I was wondering – do you have a Known Error Database? And are you getting the maximum value out of it?
The concept of a KEDB is interesting to me because it is easy to see how it benefits end users. Also because it is dynamic and constantly updated.
Most of all because it makes the job of the Servicedesk easier.
It is true to say that an effective KEDB can both increase the quality and decrease the time for Incident resolution.
The Aim of Problem Management and the Definition of “The System”
One of the aims of Problem Management is to identify and manage the root causes of Incidents. Once we have identified the causes we could decide to remove these problems to prevent further users being affected.
Obviously this might be a lengthy process – replacing a storage device that has an intermittent fault might take some scheduling. In the meantime Problem Managers should be investigating temporary resolutions or measures to reduce the impact of the Problem for users. This is known as the Workaround.
When talking about Problem Management it helps to have a good definition of “Your System”. There are many possible causes of Incidents that could affect your users including:
- Hardware components
- Software components
- Networks, connectivity, VPN
- Services – in-house and outsourced
- Policies, procedures and governance
- Security controls
- Documentation and Training materials
Any of these components could cause Incidents for a user. Consider the idea that incorrect or misleading documentation would cause an Incident. A user may rely on this documentation and make assumptions on how to use a service, discover they can’t and contact the Servicedesk.
This documentation component has caused an Incident and would be considered the root cause of the Problem
Where the KEDB fits into the Problem Management process
The Known Error Database is a repository of information that describes all of the conditions in your IT systems that might result in an incident for your customers and users.

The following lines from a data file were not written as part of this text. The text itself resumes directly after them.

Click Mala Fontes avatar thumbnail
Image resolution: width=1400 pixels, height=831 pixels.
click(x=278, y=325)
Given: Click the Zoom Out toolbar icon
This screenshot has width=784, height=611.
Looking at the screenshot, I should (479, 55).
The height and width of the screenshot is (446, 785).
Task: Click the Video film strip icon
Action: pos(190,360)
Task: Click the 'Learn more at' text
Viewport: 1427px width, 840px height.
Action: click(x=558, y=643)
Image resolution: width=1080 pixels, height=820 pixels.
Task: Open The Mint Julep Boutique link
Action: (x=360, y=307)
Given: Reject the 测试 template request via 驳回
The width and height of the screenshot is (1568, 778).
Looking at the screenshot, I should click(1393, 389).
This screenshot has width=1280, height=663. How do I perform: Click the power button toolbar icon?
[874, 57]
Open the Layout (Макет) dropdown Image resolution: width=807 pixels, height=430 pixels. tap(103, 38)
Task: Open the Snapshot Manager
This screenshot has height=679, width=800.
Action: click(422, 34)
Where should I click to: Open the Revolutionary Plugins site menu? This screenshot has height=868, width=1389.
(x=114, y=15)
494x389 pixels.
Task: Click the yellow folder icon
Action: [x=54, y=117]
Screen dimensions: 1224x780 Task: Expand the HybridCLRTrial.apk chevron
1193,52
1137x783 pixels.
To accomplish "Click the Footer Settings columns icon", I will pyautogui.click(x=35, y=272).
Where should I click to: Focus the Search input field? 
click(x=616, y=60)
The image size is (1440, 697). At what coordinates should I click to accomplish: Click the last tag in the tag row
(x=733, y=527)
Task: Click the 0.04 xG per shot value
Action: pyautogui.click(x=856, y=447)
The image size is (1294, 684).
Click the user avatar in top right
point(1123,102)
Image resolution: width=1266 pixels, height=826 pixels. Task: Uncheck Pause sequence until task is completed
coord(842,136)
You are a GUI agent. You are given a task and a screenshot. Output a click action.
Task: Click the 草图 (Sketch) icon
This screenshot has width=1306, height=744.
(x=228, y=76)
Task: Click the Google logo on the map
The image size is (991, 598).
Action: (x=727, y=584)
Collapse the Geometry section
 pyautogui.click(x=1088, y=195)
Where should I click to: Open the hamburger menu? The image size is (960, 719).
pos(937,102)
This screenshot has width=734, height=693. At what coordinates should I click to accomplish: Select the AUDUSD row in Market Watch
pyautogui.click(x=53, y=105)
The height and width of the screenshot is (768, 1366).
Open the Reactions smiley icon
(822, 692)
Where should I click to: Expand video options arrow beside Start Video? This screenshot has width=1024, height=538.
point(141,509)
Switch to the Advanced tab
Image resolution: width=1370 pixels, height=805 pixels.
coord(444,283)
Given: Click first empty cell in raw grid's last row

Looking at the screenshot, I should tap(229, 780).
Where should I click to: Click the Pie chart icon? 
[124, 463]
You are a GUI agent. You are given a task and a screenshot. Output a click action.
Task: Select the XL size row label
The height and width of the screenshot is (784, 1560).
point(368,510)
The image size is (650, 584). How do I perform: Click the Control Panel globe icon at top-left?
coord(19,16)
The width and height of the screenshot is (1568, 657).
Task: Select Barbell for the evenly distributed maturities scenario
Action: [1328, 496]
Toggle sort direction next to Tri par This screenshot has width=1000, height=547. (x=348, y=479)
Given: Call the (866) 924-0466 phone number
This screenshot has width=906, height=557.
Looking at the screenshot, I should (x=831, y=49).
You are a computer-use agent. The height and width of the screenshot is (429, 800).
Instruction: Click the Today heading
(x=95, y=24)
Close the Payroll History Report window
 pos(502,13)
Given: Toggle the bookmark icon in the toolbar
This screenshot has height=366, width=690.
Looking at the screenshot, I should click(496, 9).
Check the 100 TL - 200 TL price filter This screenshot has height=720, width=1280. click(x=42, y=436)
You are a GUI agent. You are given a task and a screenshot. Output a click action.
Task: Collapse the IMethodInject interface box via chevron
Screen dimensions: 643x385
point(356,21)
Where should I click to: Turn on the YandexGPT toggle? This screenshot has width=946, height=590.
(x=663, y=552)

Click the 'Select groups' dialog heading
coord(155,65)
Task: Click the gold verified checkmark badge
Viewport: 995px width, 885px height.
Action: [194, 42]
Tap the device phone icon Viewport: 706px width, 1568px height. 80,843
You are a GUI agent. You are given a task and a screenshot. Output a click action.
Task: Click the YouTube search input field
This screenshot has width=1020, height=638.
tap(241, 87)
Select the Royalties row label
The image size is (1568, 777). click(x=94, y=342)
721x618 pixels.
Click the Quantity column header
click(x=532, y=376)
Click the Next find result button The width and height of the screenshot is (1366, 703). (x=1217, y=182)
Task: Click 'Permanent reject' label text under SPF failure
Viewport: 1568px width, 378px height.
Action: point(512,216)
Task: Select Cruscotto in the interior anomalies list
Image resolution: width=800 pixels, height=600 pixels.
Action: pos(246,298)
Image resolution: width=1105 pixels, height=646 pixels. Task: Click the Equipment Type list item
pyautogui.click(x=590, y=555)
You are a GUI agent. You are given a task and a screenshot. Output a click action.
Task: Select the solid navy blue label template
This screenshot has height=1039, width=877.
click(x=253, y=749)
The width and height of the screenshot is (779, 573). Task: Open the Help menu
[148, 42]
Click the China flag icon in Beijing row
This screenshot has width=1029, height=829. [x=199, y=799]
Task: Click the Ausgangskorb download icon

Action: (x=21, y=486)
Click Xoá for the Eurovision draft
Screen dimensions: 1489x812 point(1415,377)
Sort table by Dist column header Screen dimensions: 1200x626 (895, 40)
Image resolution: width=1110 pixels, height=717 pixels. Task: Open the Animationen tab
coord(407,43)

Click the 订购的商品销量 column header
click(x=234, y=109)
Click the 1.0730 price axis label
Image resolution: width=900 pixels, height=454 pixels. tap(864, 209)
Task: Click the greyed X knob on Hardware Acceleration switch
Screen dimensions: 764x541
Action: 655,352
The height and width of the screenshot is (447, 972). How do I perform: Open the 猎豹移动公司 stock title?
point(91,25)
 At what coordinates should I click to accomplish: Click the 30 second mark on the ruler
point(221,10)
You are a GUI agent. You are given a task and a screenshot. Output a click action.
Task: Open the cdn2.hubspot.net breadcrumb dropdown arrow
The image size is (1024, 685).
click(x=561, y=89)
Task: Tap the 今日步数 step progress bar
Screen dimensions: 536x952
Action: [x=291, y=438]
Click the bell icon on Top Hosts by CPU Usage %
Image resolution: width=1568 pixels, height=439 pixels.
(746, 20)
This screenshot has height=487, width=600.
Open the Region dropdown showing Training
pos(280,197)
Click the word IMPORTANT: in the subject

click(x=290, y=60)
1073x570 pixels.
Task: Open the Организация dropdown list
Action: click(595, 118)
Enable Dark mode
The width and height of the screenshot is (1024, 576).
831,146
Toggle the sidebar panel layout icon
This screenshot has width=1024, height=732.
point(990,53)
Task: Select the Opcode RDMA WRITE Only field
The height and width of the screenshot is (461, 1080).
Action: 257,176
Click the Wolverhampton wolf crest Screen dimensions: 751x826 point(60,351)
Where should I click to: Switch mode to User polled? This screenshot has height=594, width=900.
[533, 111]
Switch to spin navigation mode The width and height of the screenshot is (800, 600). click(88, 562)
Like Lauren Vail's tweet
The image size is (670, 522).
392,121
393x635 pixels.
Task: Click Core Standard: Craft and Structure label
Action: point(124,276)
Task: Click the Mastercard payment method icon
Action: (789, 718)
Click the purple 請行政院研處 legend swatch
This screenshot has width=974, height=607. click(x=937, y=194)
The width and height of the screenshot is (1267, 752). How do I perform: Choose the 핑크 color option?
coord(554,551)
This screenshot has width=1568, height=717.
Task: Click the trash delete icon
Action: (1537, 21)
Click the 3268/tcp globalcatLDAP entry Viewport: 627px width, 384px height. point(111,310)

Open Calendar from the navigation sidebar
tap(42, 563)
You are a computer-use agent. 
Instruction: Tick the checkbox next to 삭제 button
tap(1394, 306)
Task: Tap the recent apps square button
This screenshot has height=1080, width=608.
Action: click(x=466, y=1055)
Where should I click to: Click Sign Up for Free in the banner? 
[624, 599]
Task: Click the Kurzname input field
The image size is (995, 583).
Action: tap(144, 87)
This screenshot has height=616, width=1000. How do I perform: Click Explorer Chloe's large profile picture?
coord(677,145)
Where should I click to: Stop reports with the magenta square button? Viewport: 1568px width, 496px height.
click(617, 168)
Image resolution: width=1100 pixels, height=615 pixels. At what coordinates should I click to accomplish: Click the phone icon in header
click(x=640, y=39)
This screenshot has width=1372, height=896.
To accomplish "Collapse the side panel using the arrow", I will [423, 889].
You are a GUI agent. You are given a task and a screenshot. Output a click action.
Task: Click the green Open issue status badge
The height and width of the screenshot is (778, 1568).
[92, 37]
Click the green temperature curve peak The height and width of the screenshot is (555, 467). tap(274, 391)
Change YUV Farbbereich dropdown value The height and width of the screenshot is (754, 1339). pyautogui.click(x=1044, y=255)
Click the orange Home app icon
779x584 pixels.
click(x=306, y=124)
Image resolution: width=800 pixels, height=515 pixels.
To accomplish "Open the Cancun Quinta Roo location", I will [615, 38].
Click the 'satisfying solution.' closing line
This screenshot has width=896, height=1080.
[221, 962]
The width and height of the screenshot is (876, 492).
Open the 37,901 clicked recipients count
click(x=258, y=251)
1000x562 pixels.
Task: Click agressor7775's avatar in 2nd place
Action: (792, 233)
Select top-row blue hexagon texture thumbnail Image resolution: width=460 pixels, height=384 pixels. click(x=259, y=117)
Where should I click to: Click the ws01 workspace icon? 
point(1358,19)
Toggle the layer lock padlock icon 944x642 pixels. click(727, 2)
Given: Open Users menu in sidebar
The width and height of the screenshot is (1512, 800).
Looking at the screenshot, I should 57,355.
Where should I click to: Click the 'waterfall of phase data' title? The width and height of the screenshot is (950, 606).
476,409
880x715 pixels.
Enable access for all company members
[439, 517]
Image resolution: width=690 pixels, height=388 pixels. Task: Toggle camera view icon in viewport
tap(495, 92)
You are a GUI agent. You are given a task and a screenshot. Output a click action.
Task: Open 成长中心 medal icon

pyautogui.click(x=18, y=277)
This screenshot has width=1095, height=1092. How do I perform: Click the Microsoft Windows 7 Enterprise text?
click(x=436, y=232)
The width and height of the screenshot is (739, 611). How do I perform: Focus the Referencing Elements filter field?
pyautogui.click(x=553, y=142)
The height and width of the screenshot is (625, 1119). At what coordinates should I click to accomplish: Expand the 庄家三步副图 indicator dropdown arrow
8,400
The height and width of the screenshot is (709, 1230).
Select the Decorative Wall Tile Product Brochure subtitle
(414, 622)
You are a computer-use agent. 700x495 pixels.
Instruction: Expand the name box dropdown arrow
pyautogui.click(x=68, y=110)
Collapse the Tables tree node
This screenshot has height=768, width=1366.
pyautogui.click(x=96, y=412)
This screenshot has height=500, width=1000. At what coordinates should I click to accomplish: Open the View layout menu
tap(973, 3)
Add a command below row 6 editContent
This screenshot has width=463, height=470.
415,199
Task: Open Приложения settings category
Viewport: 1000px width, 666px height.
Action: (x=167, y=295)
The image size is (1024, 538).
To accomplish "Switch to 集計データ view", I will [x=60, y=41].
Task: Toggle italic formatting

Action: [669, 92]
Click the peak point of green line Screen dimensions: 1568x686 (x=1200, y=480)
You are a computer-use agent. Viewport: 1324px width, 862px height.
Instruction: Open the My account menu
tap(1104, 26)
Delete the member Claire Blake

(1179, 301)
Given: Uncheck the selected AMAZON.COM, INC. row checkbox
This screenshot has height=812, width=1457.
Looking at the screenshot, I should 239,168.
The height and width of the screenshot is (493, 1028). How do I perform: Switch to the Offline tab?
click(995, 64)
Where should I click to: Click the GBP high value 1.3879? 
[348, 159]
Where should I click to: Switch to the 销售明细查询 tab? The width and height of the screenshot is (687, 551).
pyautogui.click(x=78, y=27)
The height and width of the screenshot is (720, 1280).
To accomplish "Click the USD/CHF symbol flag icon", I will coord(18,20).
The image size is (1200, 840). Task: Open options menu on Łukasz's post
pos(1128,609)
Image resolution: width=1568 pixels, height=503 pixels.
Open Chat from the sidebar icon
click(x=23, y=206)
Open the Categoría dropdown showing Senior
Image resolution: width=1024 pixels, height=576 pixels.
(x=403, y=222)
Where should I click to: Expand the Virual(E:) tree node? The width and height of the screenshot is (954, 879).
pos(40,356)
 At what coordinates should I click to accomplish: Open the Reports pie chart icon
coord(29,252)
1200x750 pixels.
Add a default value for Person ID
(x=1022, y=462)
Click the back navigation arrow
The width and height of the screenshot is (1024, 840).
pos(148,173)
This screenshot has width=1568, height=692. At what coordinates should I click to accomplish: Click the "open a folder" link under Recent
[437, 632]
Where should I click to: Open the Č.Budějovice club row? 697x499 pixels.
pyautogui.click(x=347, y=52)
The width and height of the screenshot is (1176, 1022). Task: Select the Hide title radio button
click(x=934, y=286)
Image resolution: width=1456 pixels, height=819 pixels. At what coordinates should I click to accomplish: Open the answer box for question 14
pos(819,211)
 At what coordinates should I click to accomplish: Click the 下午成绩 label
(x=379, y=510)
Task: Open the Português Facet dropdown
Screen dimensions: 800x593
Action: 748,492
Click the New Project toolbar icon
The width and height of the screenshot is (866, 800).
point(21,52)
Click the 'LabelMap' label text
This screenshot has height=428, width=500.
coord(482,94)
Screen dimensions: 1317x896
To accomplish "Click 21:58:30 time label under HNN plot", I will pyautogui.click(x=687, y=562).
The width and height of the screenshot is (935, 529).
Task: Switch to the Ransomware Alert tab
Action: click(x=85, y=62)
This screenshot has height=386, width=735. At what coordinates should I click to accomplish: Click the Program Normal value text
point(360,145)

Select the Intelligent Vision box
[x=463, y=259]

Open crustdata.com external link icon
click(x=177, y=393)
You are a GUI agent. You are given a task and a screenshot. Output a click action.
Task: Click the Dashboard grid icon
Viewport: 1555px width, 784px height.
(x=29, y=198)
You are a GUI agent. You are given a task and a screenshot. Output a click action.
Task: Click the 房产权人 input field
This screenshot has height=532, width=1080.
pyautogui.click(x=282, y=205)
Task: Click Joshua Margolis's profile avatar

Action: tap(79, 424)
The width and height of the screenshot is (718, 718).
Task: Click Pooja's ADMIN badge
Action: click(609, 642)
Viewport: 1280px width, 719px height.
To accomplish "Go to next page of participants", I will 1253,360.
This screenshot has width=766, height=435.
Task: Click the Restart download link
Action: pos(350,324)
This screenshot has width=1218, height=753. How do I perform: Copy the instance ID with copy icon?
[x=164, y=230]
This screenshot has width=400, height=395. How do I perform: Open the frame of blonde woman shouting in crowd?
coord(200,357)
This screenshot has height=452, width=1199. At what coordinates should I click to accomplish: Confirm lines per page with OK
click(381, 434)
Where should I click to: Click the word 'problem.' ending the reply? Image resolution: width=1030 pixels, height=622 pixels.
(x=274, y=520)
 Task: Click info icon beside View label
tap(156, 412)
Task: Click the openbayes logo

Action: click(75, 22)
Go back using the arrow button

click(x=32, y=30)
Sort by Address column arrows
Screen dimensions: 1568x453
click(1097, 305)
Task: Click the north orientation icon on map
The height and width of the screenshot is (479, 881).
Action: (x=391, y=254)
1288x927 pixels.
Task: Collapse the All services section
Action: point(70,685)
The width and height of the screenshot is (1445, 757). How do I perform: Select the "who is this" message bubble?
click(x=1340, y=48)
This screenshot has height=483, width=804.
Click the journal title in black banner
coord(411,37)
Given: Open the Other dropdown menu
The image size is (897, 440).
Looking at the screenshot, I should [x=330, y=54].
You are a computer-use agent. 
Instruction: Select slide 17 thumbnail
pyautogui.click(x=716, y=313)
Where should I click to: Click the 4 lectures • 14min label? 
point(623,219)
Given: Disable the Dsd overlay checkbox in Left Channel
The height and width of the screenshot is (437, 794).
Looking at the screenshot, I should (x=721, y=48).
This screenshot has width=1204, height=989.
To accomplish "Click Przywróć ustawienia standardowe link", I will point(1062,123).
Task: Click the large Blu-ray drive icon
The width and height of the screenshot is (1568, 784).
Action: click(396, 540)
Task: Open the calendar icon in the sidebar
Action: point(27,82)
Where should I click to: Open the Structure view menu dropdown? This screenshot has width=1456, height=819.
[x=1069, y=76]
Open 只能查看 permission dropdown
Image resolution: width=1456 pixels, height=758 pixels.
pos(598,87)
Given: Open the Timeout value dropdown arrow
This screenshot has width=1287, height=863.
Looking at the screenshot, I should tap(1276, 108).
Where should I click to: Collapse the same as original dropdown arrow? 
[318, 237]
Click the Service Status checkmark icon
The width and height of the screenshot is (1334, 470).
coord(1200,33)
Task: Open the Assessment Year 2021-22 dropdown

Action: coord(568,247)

As users report issues support engineers would follow the normal steps in the Incident Management process. Logging, Categorisation, Prioritisation. Soon after that they should be on the hunt for a resolution for the user.
This is where the KEDB steps in.
The engineer would interact with the KEDB in a very similar fashion to any Search engine or Knowledgebase. They search (using the “Known Error” field) and retrieve information to view the “Workaround” field.
The “Known Error”
The Known Error is a description of the Problem as seen from the users point of view. When users contact the Servicedesk for help they have a limited view of the entire scope of the root cause. We should use screenshot of error messages, as well as the text of the message to aid searching. We should also include accurate descriptions of the conditions that they have experienced. These are the types of things we should be describing in the Known Error field A good example of a Known Error would be:
When accessing the Timesheet application using Internet Explorer 6 users experience an error message when submitting the form.
The Known Error should be written in terms reflecting the customers experience of the Problem.
The Workaround is a set of steps that the Servicedesk engineer could take in order to either restore service to the user or provide temporary relief. A good example of a Workaround would be:
To workaround this issue add the timesheet application to the list of Trusted sites
1. Open Internet Explorer 2. Tools > Options > Security Settings [ etc etc ]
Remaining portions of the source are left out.